Ali Habaj, Oman Flour Mills CEO and IAOM MEA regional director, announced that, based on Nairobi’s resounding success, a second regional forum is planned for Algeria in 2016 where a few hundred small and medium millers comprise the bulk of the sector. It is to be IAOM’s first activity in the major wheat importing country.


The Dubai event concluded with the announcement of the selection for the first time of Addis Ababa, Ethiopia, sub-Saharan Africa’s de-facto political capital, as the site of the IAOM MEA Conference scheduled for October 2016. Ali Habaj observed that in a recent visit he was, “very impressed by the infrastructure and it is a fantastic market.”

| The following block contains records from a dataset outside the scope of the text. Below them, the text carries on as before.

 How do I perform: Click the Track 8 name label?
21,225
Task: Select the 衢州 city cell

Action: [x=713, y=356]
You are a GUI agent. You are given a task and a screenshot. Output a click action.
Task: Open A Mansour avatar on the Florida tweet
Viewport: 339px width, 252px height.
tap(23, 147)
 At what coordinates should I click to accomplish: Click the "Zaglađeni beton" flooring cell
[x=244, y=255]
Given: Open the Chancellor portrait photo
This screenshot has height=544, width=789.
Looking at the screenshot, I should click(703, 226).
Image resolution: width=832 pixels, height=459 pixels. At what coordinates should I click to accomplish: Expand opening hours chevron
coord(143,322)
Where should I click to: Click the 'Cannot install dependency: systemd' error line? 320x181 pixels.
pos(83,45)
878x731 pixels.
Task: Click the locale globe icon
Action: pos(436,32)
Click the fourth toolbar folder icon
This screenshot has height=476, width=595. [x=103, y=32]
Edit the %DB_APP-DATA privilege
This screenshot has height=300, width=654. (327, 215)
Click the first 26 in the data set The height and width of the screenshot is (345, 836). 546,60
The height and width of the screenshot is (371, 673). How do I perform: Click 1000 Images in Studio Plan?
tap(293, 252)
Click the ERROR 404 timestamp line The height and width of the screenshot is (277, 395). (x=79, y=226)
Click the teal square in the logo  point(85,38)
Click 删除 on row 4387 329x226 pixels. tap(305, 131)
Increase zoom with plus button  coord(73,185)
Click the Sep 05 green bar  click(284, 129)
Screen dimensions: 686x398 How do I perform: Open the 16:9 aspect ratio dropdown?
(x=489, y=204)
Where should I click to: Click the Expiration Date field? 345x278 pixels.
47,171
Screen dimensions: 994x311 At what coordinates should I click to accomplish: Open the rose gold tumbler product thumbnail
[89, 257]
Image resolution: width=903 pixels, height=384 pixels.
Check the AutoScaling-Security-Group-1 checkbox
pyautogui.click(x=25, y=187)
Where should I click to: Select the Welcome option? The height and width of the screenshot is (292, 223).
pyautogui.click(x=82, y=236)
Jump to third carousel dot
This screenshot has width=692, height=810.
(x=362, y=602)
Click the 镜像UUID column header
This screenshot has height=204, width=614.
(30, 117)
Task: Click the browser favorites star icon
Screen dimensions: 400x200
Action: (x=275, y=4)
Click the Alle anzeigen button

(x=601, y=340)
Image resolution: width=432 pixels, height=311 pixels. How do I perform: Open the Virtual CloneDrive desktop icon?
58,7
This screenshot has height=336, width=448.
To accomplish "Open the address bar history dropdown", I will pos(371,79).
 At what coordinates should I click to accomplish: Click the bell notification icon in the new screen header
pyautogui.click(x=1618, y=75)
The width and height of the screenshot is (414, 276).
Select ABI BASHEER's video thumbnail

Madame Abeba Tesfaye, vice-president of the Ethiopia Millers’ Association, accepted the nomination. Ethiopia’s population of 90 million is second in size after Nigeria in Africa. The country grows and consumes more cereals than all others below the Sahara. It ranks first in wheat production among them with around 3 million tonnes annually in addition to close to another million tonnes of yearly imports. There are between 200 and 300 milling companies in Ethiopia.

Many of the larger millers have been diversifying into pasta production. The annual crop of over 20 million tonnes of cereals, legumes and oilseeds still requires much in the way of improved storage and processing. Agricultural exports have boomed in recent years, underlying a high rate of annual GDP growth.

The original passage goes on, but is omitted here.